Look for the line with "This screenshot has width=224, height=196." in the data below, then reproduce word for word that line and every line after it. Leave out all pictures and add nothing.

(Extracted entries)

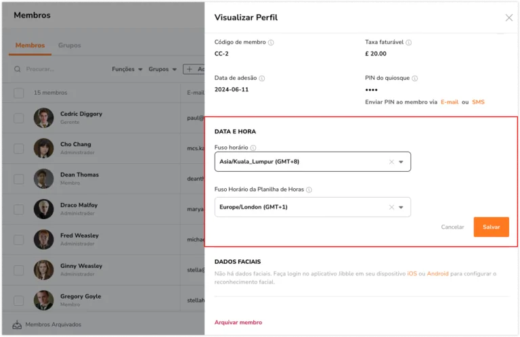This screenshot has height=337, width=520.
Task: Tick the checkbox for Cedric Diggory
Action: click(x=18, y=118)
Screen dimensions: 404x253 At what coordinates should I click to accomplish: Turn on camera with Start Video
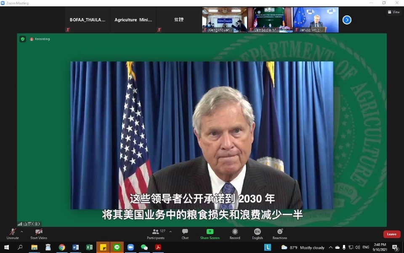(x=39, y=232)
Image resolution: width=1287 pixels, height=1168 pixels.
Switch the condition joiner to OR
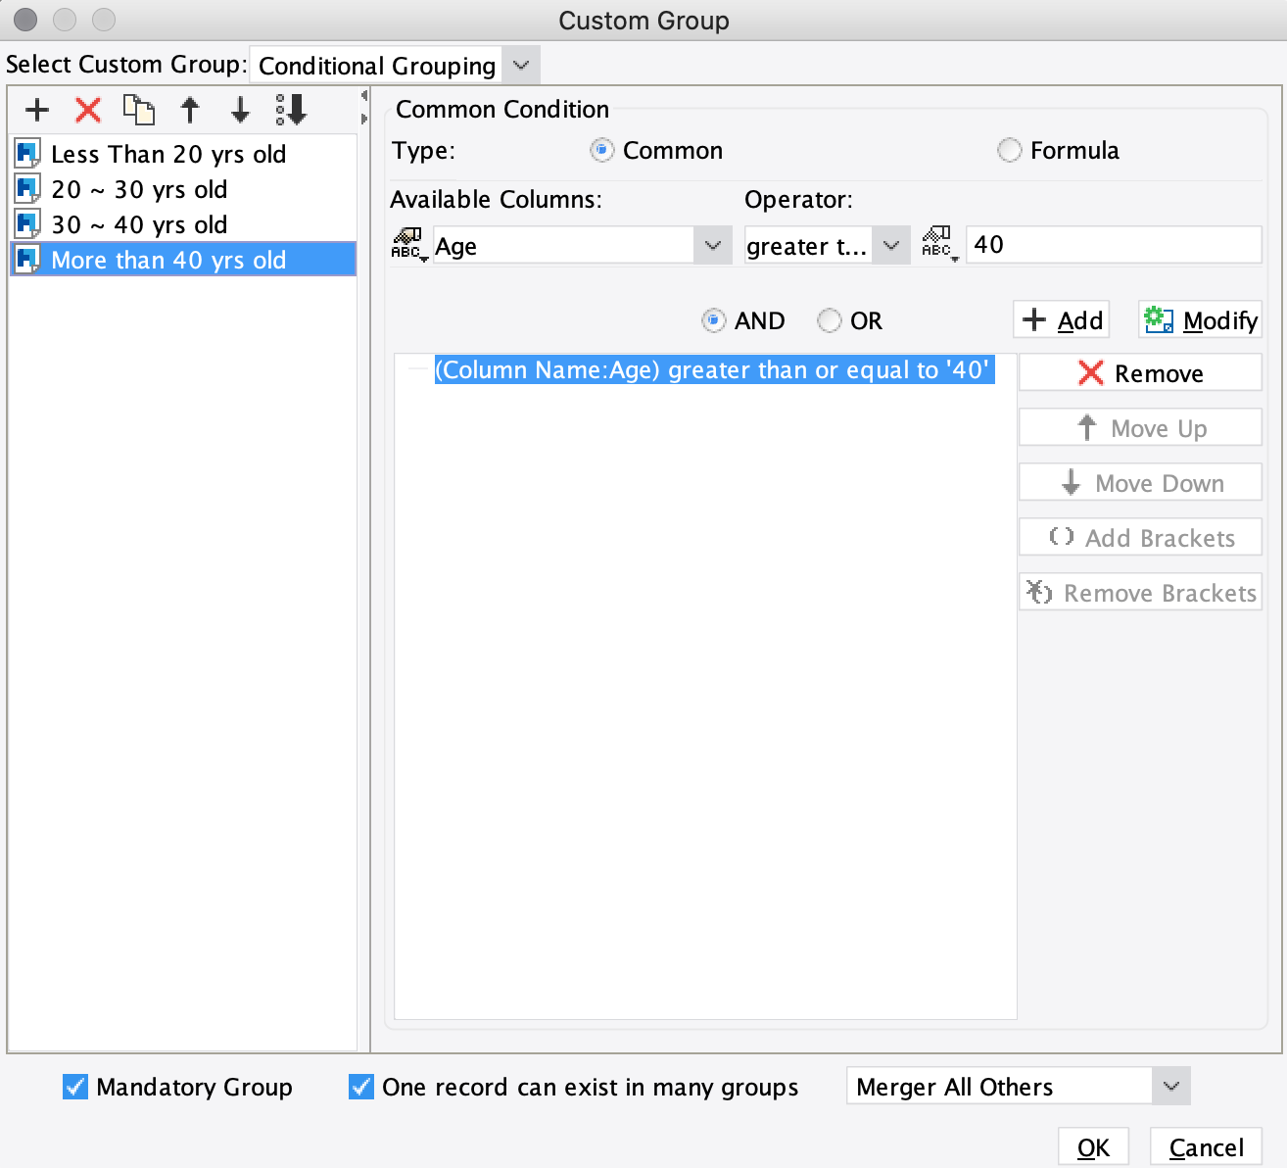(830, 320)
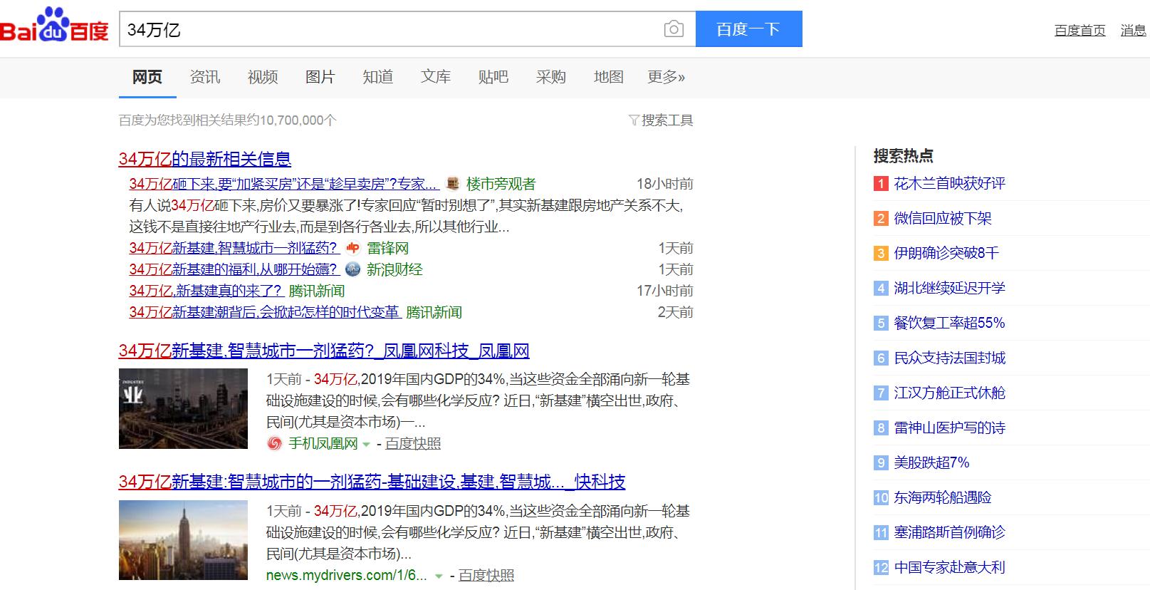Click the 雷锋网 source icon

[x=353, y=248]
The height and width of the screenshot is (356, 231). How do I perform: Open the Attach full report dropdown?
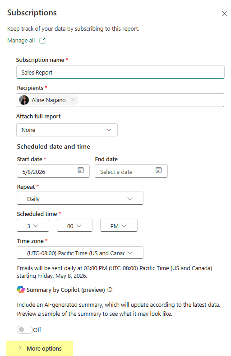click(x=67, y=130)
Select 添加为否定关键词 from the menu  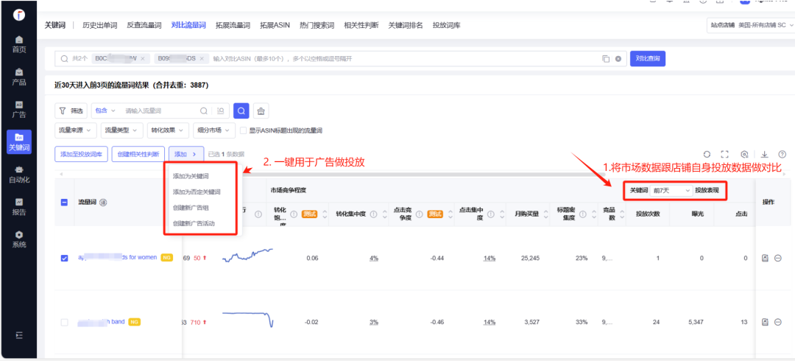pos(196,192)
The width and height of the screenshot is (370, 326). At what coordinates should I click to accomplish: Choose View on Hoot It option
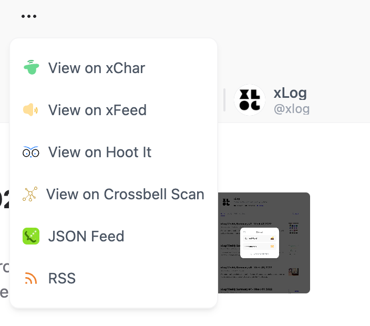click(114, 152)
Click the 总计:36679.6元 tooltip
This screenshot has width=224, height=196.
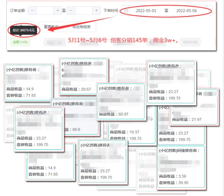click(x=24, y=30)

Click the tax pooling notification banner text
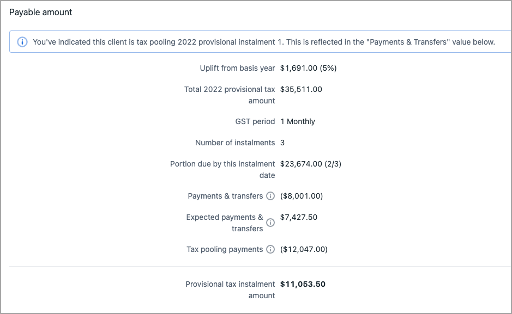coord(263,42)
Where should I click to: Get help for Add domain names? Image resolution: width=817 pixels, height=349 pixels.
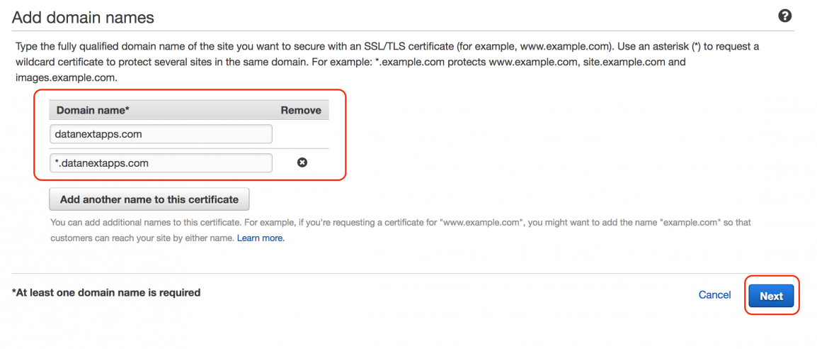point(784,16)
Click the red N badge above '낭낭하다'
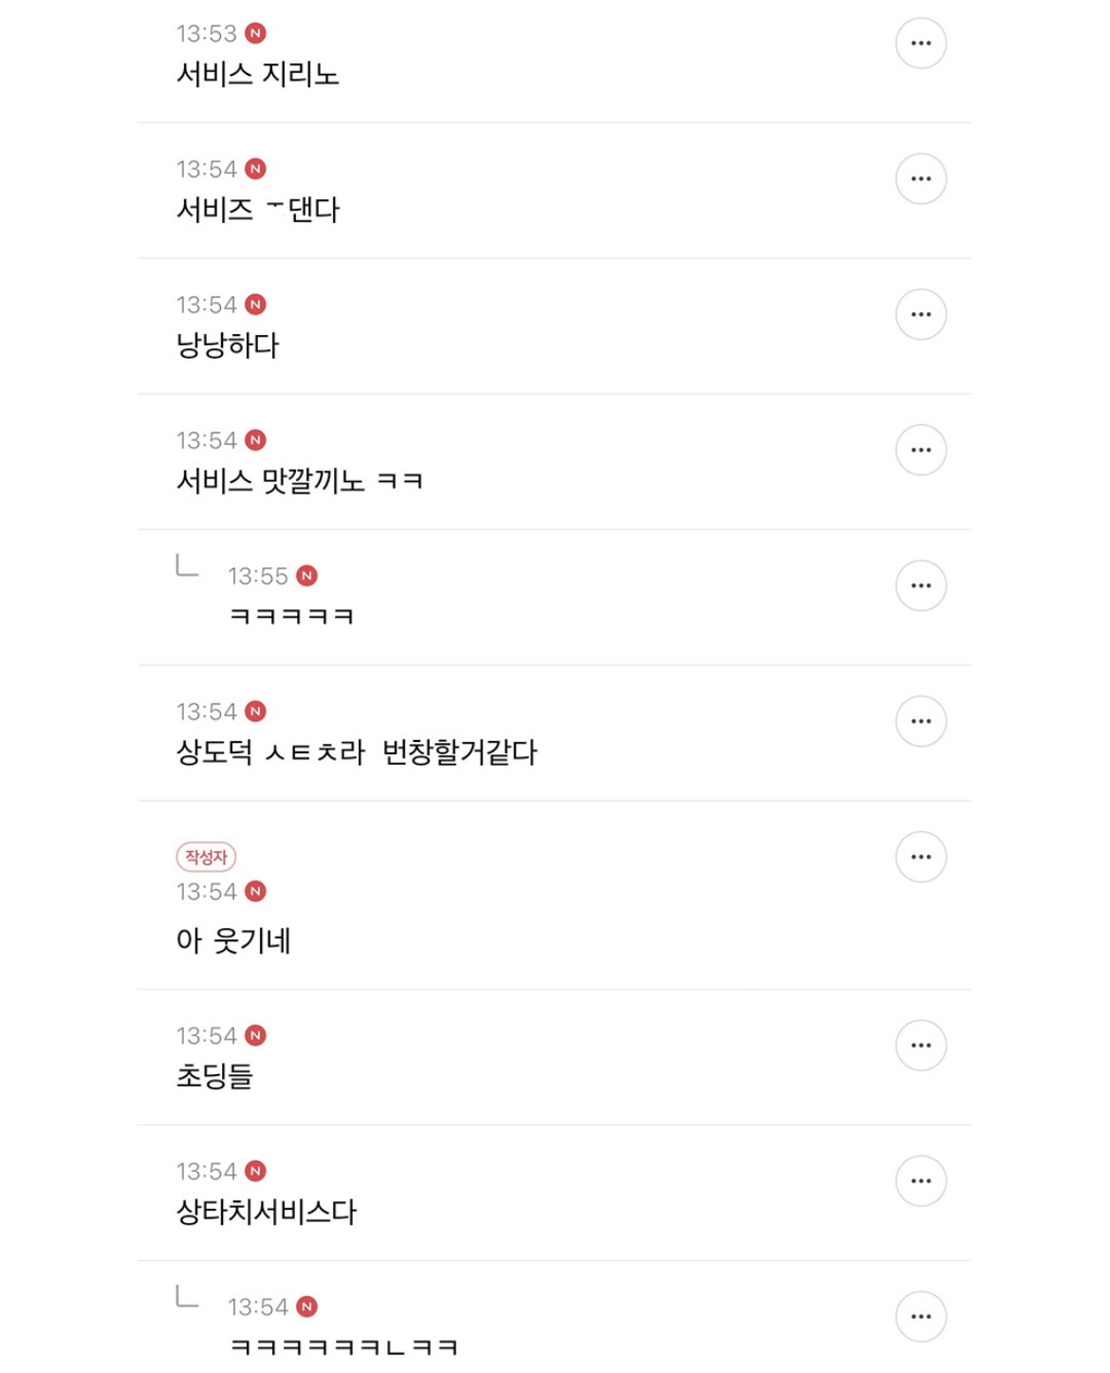1110x1373 pixels. pyautogui.click(x=255, y=305)
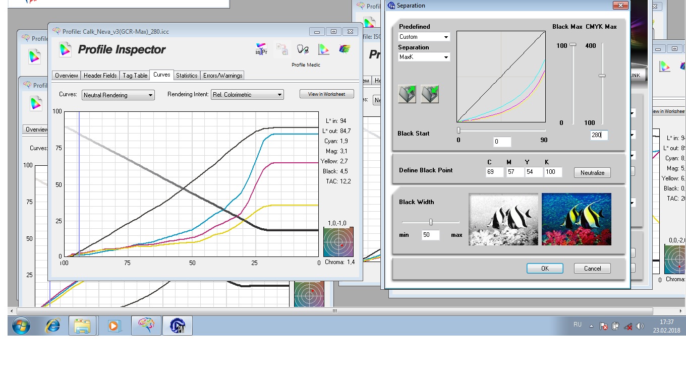Load separation settings via folder icon with incoming arrow
The width and height of the screenshot is (686, 387).
click(x=429, y=94)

(End Extracted entries)

▸ **Reply to the exercise**
This screenshot has width=224, height=196.
click(x=24, y=30)

Click the tax pooling notification banner text
coord(263,42)
Where should I click to: Get help for Add domain names? Image resolution: width=817 pixels, height=349 pixels.
point(784,16)
Click the red N badge above '낭낭하다'
1110x1373 pixels. pyautogui.click(x=255, y=305)
Load separation settings via folder icon with incoming arrow
The width and height of the screenshot is (686, 387).
click(x=429, y=94)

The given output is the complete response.